Publié le Vendredi 7 octobre 2022 à 12h00.

Le jet ski ou le Canadair ? Quelle gestion pour les forêts ?

Fini le temps de l’insouciance et de l’abondance, le reflet des flammes dans les Ray-Ban, il va falloir changer de politique, changer de système.

Un sujet dont on a parlé tout l’été : les incendies de forêts, avec près de 70 000 hectares partis en fumée, contre 7 000 en moyenne les années antérieures. Les forestierEs de l’Office national des forêts parlent de péril pour les forêts et de mise en danger délibérée depuis plus de vingt ans : en effet l’établissement a perdu près de quatre emplois sur 10.
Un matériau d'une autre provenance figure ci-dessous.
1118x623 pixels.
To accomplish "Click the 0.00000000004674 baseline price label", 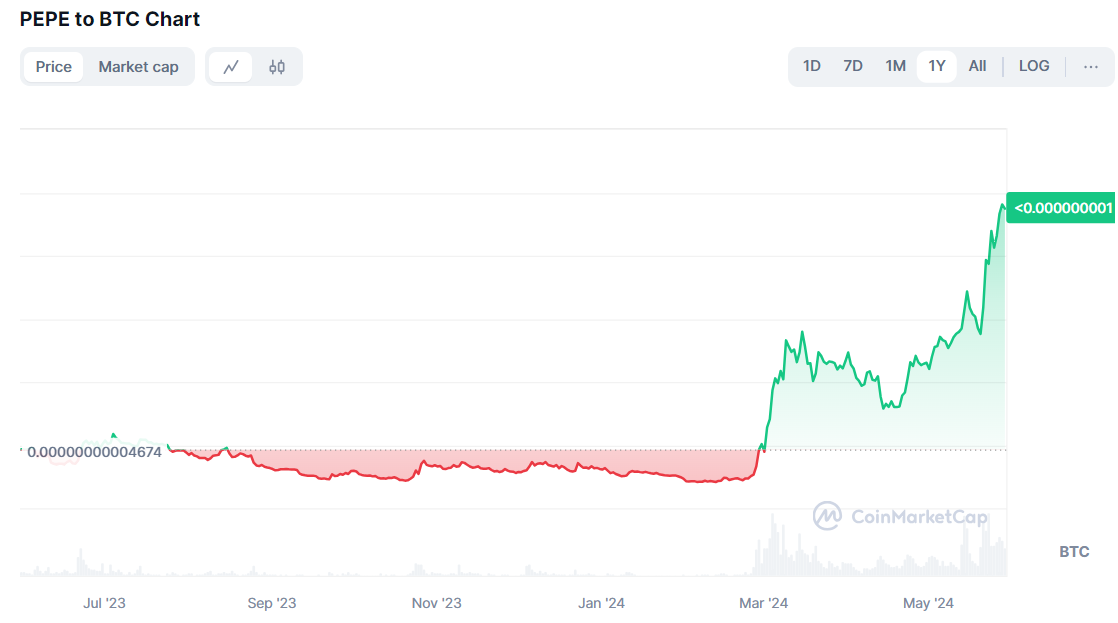I will click(94, 452).
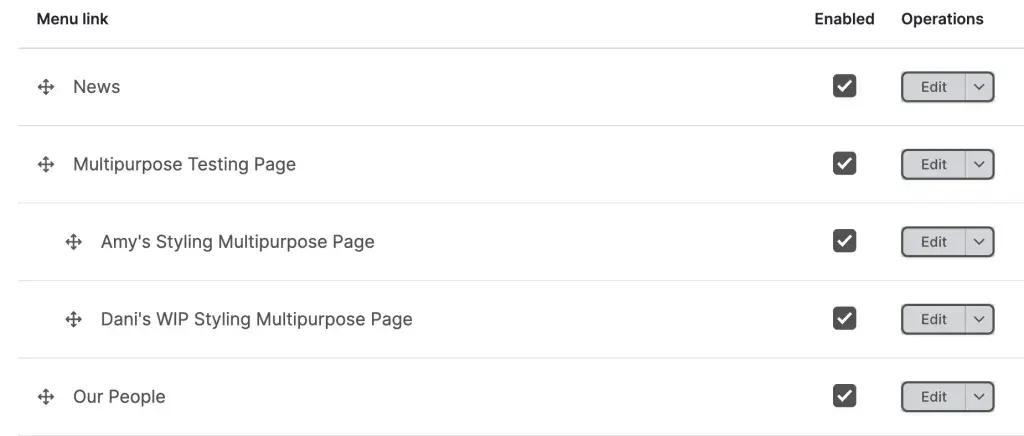Click the Multipurpose Testing Page drag handle
This screenshot has width=1024, height=436.
tap(45, 164)
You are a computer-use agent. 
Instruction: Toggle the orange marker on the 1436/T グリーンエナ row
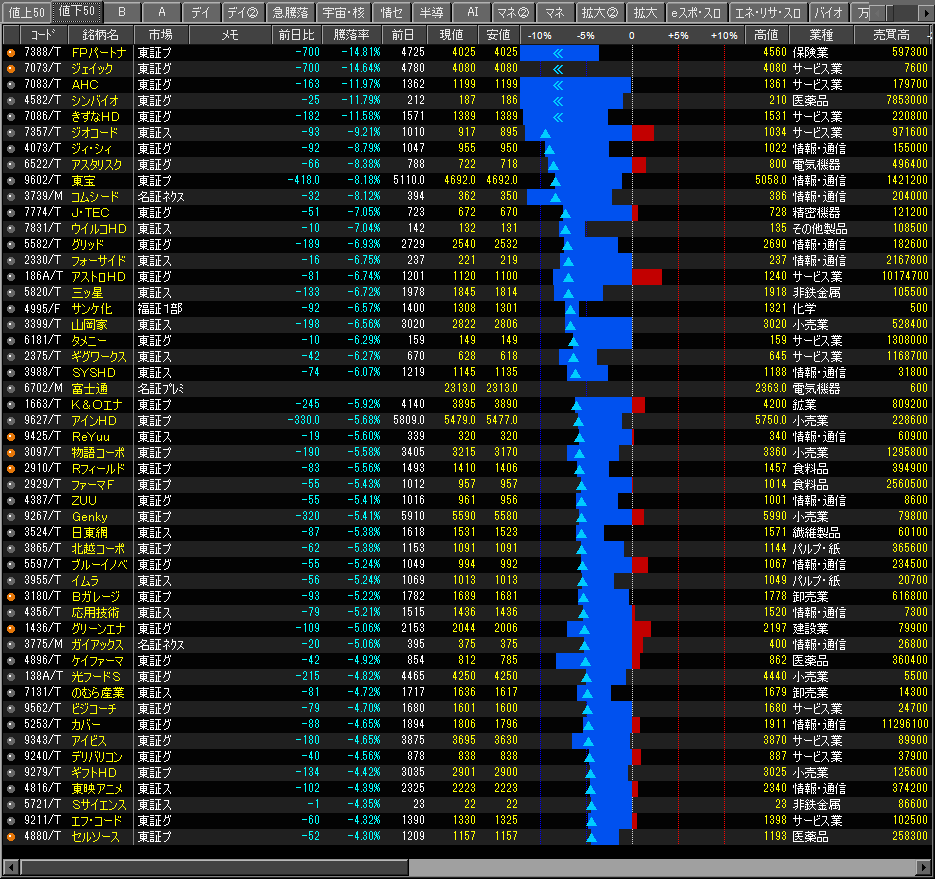pyautogui.click(x=10, y=628)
Il faut augmenter les effectifs de l’ONF

Le coup de chaud incendiaire de cet été sur l’ensemble du territoire du sud au nord ne change en rien la direction choisie par le gouvernement : le contrat en cours avec l’État (2021-2025) entérine la suppression de 500 emplois. Rien d’étonnant venant d’un gouvernement condamné le 14 octobre 2021 par le tribunal administratif de Paris pour inaction climatique. Souvenons-nous que la Convention citoyenne pour le climat avait à juste titre proposé d’augmenter les effectifs de l’ONF.

Dans ce qu’on appelle le « régime forestier », ensemble des règles de protection et de gestion durable des forêts, il existe une mission d’intérêt général (MIG) financée par l’État : la Défense des forêts contre les incendies (DFCI). L’ONF est l’un des principaux acteurs de la prévention des risques d’incendie. Cette prévention s’applique actuellement uniquement dans le sud de la France. Mais concrètement, avec les feux en Bretagne et dans le Jura, cette prévention et ce savoir-faire doivent s’étendre à l’ensemble du territoire. D’ailleurs, au sein même de l’État, des préfets ont sonné l’alerte, se sentant désarmés face à ce risque accru des feux et le manque de moyens récurrent.

Darmanin et ses « gendarmes verts »

Merise — fruit du merisier espèce forestière proche du cerisier — sur le gâteau, un véritable sketch : le ministre de l’Intérieur Gérald Darmanin, qui trouve toujours une solution sécuritaire pour sortir de l’ornière, propose 3 000 postes de « gendarmes verts » qui devraient être créés pour lutter contre les départs de feu volontaires en forêt. Patrice Martin, représentant syndical du SNUPFEN Solidaires à l’Office national des forêts, la juge étonnante : « À part faire de la communication... on ne voit pas ce qu’il y a dedans. [...] Les feux de forêt, le meilleur moyen de lutter contre, c’est qu’il n’y en ait pas. À aucun moment il n’est sur la prévention, et ça c’est absolument catastrophique. »

Afin de « rétablir la confiance », l’Élysée a choisi une nouvelle Directrice générale de l’ONF : Mme Valérie Metrich-Hecquet. Elle est très motivée et a un CV gratiné. Elle a participé et validé les choix politiques antérieurs du ministère de l’Agriculture — dont la suppression de 2 000 emplois depuis 2014 à l’ONF. Le moins que l’on puisse dire c’est qu’elle maîtrise le sujet du manque de moyens et de la mise en danger des forêts et du personnel…

« Un des principaux amortisseurs des crises climatiques »

De même, les forestierEs le savent : pour faire face au changement climatique, c’est l’ensemble de la gestion forestière qu’il faut rénover, le modèle économique de l’ONF n’est pas tenable, la production de bois va inexorablement se réduire. La préservation des écosystèmes forestiers et des modèles de sylviculture plus extensifs doivent être mis en avant.

Désabusés, les travailleurEs forestiers de l’ONF regroupés en intersyndicale ont mené plusieurs actions auprès de la justice pour inverser la donne :

– Fin 2021 : plainte pour mise en danger de la vie d’autrui à la suite des décisions de suppression d’emplois, une mise en danger des personnels de l’ONF ;

– 22 juin 2022 : recours devant le tribunal administratif de Paris visant à l’annulation du contrat État/ONF 2021-2025 qui n’est pas à la hauteur des besoins. « Par leurs capacités exceptionnelles à stocker le carbone que nous émettons, à protéger la biodiversité et l’eau que nous buvons, nos écosystèmes forestiers sont et seront un des principaux amortisseurs des crises climatiques. […] Pourquoi réduire encore les moyens du service public en charge de les protéger notamment contre les incendies de plus en plus nombreux dans notre pays ? », soulignent les requérants.